### YOUR GOAL
What should be copied is the stretch of entries below from the line with "has width=574, height=812." up to and including the line with "has height=368, width=393.", exactly and without images.

Collected data entries
####

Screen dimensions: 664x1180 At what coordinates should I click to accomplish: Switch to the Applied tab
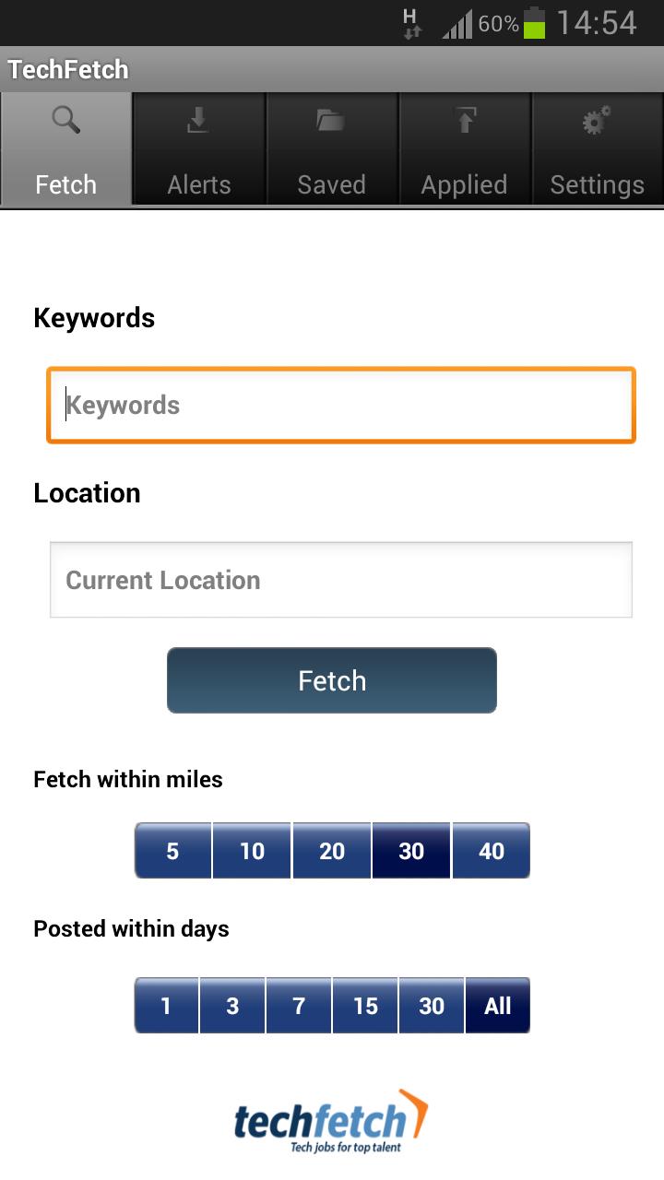(x=465, y=184)
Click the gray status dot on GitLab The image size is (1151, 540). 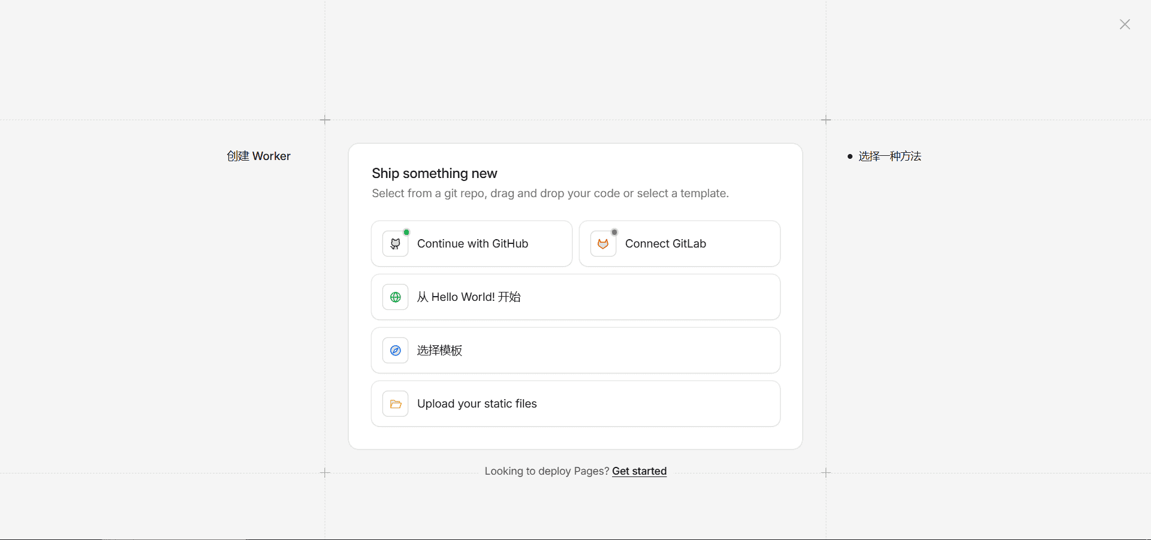pyautogui.click(x=614, y=232)
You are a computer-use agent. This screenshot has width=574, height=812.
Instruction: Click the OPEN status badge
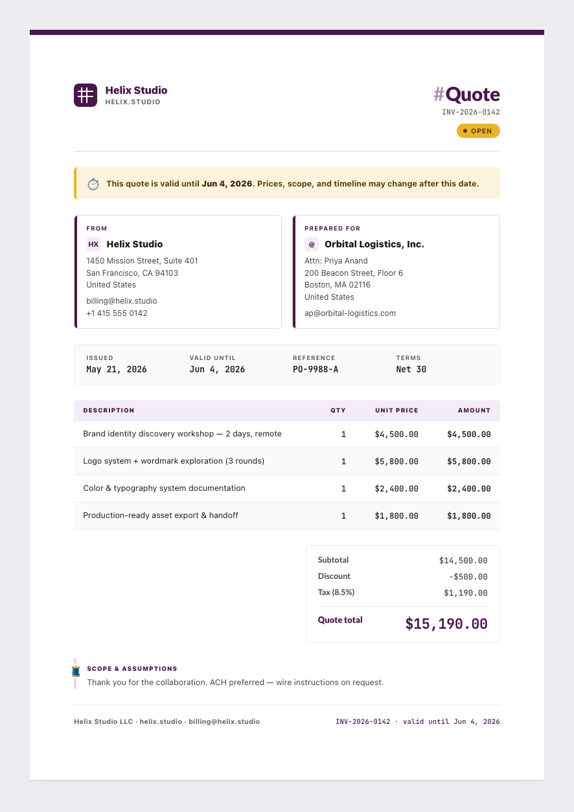tap(478, 131)
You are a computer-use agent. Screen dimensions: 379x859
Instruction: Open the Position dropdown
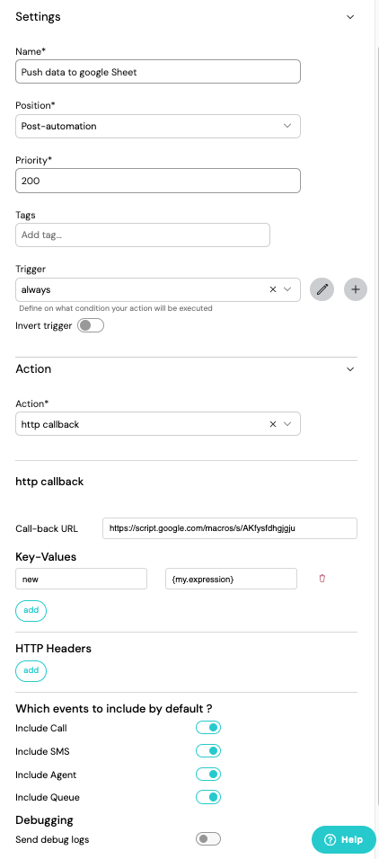click(158, 126)
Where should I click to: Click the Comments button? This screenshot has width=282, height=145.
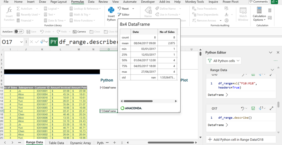(259, 2)
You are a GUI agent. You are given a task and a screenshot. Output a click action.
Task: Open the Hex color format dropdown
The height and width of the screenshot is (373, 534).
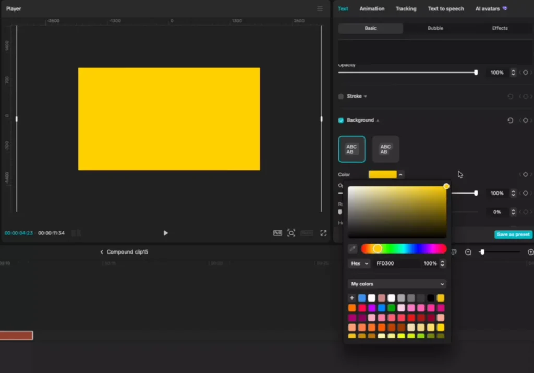(359, 263)
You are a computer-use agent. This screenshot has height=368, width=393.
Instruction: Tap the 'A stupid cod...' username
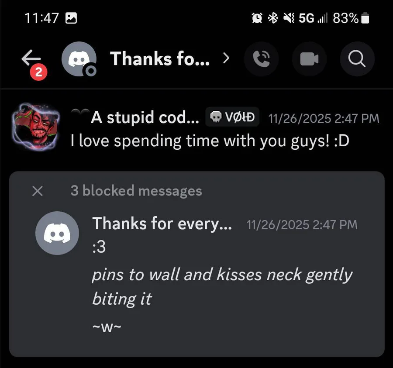pyautogui.click(x=145, y=117)
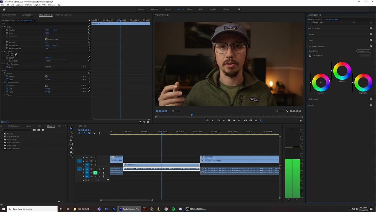Click the wrench settings icon in the program monitor
Viewport: 376px width, 212px height.
pyautogui.click(x=287, y=111)
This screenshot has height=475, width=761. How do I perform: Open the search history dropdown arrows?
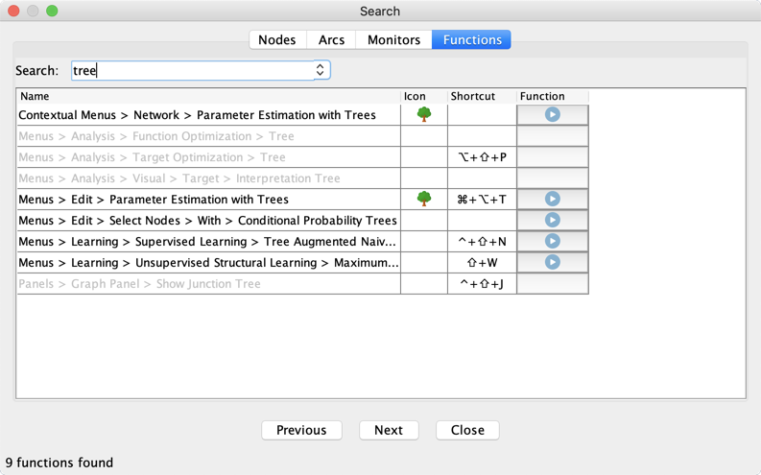[x=320, y=70]
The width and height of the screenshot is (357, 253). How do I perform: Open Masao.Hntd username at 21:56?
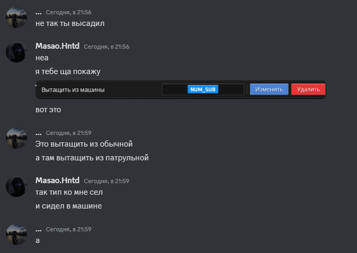(57, 46)
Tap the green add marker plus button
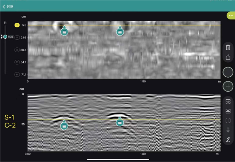 (228, 86)
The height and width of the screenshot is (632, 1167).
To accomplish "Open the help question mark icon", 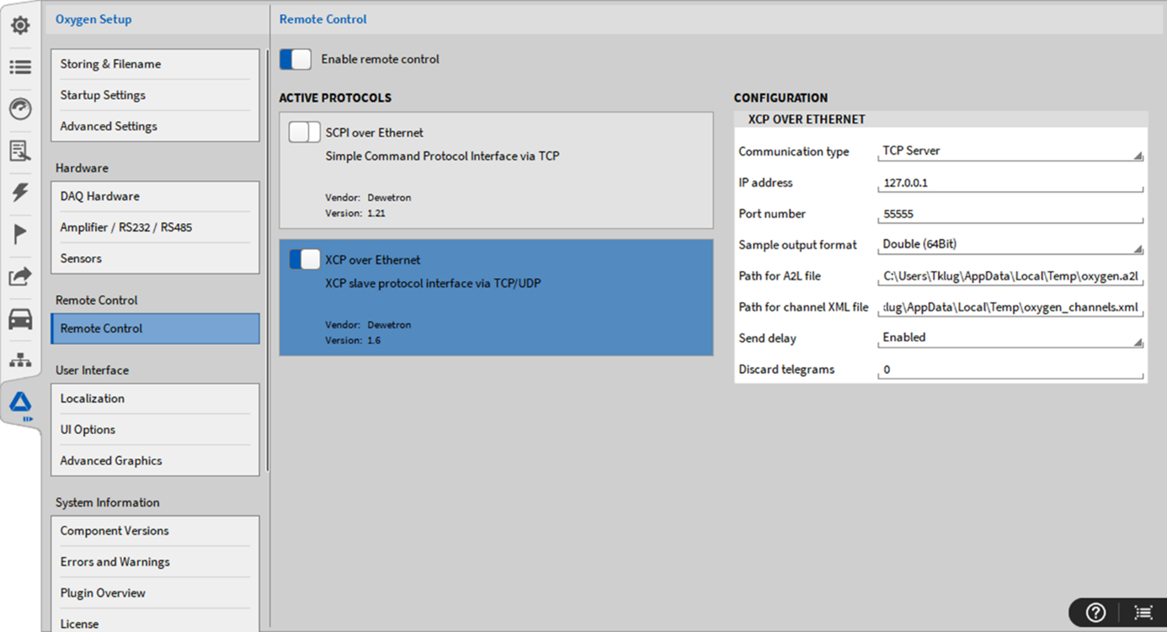I will coord(1095,613).
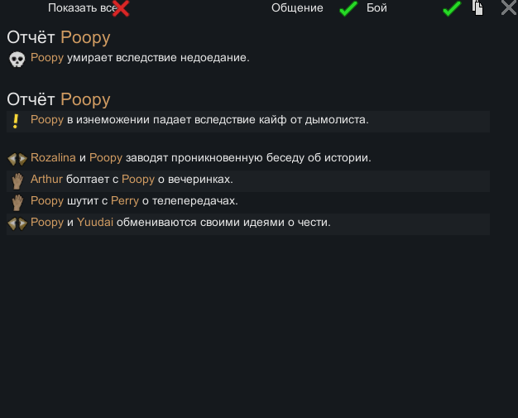Click the hand icon beside Arthur's chat
Viewport: 518px width, 418px height.
tap(17, 181)
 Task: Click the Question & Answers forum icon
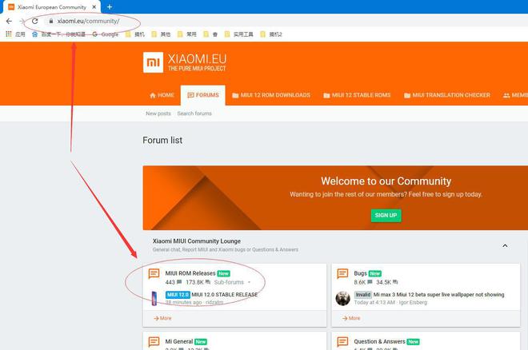pyautogui.click(x=342, y=343)
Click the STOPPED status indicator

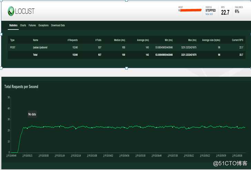[x=210, y=11]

####

### REPLY TO THE EXERCISE
You are a computer-use agent. This screenshot has width=574, height=812.
Instruction: Click the OPEN status badge
tap(478, 131)
You are a computer-use agent. Screen dimensions: 379x859
Instruction: Open the Position dropdown
click(158, 126)
Where should I click to: Click the Comments button? This screenshot has width=282, height=145.
(259, 2)
You are a GUI agent. You are given a task and a screenshot. Output a click action.
Task: Open the Hex color format dropdown
The height and width of the screenshot is (373, 534).
(359, 263)
You are a computer-use agent. This screenshot has height=368, width=393.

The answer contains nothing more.